This article has been transcribed from a copy of the Cardiff Times in the online collection of scanned Welsh newspapers 1804-1919 in the National Library of Wales, with grateful recognition of the free access accorded to all readers. Paragraph breaks have been introduced for easier reading.
The quality of the original is poor, and the illustrations are therefore less crisp than usual. — David Skilton
The old gentleman who is ‘all of a tremble lest there should be burglars in the house.’
E (that is, myself and you, sir) may start with the idea that fidgetty people as a rule are not alone fidgetty of themselves, but the cause of fidgets in others. Theirs seems a communicable sort of ailment, and one of them is quite capable of setting a whole company which has hitherto been in a jocose and festive mood, completely by the ears. Look at the people who always affect to know (‘they don't know why,’ they explain to you) that ‘something is going to happen – they feel that it is.’ These are the disagreeable people who indulge in ‘intuitive ideas’ and ‘forcible presentiments;’ they feel that there is something in the air, that they ‘can’t explain. you know.’ Of course they will be glad to know that nothing has not happened, [sic] but then – they are seldom mistaken, and they hope that your wife will come back safely from her railway journey. And they look so solemn and mysterious, do these morbid humbugs, that they actually affect one’s spirits whether one wills it or not. If you are facetiously inclined and venture to bear out their opinion that something will happen; that, in fact, the sun will probably rise on the following morning, they shake their heads gravely and regard you in a half-reproachful, half-pitying sort of way. Their own lives must indeed be a burden to them, if they honestly believe that something untoward is really about to occur.
The uncomfortable man who is always smelling imaginary fires.
Then, sir, have you not often met those highly strung people who, when you are feeling a bit nervous yourself, are perpetually swinging, pendulum fashion, the leg which is crossed over the other as they sit and converse with you? I have – and if I had had my will I'd have attached a fifty-two pounder to the perpetual motion leg, as I call it. The more exciting the conversation, the quicker goes the leg, and I daresay that if you said anything insulting to the owner the leg might swing out pretty near you; at least, I have known such cases. This species of fidgetty being is almost as bad as the man who is perpetually changing his seat. As to this latter being, he will first throw himself down into the arm-chair; then he will try the rocking chair; then he will bounce out to show you something and take a hard strait-backed chair, and after that he will try the sofa. Such men ought to be fastened down. I shouldn't, by the way, think that they can be very ‘soIid’ men.
The man who wouldn’t cross a field with a cow in it for all the world.

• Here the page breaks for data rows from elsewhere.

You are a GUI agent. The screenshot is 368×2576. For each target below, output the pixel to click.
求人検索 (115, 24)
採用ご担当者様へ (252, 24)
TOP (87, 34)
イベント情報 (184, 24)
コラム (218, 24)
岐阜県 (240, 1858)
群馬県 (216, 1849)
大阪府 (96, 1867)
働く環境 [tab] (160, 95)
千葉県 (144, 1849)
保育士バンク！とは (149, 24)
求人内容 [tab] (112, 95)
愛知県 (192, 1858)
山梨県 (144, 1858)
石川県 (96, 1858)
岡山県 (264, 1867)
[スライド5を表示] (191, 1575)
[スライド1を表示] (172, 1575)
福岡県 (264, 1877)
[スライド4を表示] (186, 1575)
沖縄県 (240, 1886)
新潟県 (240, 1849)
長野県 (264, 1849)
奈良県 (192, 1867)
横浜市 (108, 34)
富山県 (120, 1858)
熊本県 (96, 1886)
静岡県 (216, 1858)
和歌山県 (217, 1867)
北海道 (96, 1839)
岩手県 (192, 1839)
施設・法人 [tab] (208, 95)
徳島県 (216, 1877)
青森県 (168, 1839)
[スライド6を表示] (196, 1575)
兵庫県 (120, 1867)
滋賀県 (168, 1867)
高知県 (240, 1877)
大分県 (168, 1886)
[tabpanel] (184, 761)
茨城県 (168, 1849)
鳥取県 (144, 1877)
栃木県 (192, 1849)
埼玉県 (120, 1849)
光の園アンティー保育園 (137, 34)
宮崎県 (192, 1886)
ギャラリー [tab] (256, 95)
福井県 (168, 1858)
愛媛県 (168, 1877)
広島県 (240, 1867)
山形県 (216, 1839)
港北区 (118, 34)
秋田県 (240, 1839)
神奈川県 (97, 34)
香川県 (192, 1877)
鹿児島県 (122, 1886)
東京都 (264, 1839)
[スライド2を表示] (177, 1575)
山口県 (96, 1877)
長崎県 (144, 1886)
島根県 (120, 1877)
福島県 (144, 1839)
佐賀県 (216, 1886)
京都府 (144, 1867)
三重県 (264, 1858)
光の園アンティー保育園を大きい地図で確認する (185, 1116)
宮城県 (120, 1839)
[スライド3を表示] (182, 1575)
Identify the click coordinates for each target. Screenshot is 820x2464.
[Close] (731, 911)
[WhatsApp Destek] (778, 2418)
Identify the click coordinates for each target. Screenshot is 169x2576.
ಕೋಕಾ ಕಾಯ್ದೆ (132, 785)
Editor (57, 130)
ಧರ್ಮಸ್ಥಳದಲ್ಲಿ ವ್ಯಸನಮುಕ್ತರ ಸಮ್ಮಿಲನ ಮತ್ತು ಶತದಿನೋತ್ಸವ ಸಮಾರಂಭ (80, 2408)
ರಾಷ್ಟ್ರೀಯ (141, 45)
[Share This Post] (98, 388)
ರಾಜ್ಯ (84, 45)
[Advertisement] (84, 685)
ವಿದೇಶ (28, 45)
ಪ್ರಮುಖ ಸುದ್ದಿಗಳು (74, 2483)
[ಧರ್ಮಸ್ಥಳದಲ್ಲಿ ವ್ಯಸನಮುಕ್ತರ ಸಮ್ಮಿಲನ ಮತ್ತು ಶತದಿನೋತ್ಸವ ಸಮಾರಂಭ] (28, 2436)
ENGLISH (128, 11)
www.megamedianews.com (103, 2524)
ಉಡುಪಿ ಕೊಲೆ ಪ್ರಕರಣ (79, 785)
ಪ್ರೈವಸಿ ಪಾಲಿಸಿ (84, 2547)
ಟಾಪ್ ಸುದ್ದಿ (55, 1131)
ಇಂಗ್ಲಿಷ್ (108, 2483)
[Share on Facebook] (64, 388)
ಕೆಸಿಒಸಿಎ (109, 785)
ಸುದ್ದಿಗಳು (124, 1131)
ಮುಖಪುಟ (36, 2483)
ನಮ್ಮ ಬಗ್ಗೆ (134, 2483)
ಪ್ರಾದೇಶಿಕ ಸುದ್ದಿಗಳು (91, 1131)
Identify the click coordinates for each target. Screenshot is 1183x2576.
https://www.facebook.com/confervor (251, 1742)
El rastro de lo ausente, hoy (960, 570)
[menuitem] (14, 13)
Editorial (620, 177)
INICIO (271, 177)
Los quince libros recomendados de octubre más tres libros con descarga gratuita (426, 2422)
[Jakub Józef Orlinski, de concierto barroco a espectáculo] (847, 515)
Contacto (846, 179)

It may seem something of a paradox, sir, but I have frequently met men whose very stolidity had something of fidgetiness in it – men who surveyed one with a glassy and unmeaning stare (a stare unpalliated by any mobility of feature or verbal symptom of approval or the reverse) the while you told them your choicest stories, plied them with your best poem, confided to them your best bon mots [sic], treated them to your best rounded periods, till at length the fidgetty feeling begotten of their stoniness has caused the words to die on your lips, has, in fact, completely ‘dried you up.’ Deliberate men are often the producing cause of fidgetiness on the part of those who earnestly watch them – and you scarcely can help, regarding them, if you be a man of any observation, for there is something positively serpent-like in the way in which their dreadful acts of deliberation fascinate your gaze. Such an act as filling a pipe of tobacco is with them an act seeming to require quite a succession of elaborate processes, and it is a positive torture to sit opposite to one of these individuals at dinner and to mark the aggravating deliberation with which he crumbles bread (about a crumb at a time) into his soup and goes through the various stages of his meal.
The disputatious man who gives one the fidgets.
I must not omit to mention the fidgetty people who seem to be eternally doing sums in mental arithmetic – whose lives move and seem to give forth no sound — for I meet them everywhere and every day. And there is the old lady so frequently met with in tramcars and omnibuses, too, who, seems to be in a perpetual fidget about her very numerous parcels, and is, every other moment or so, to be discovered telling them over with a very anxious visage. Possibly at the second counting she inadvertently leaves one out, and then it is highly amusing [i] to watch the spasm of pain which passes over her face. And there are every day fidgetty people who are eternally biting something — their finger nails, a darning needle, a match, the ends of their cravats — anything biteable, in fact. A code of manners, sir, ought to come into force whereby it should be decreed that it should not be considered a rudeness on the part of any given man or woman to point out to any other given man or woman (even though they were strangers) that the latter was fidgetting the former and rendering his or her life for the time being a miserable burden. Oh, what glorious rows there would be if such social law held vogue.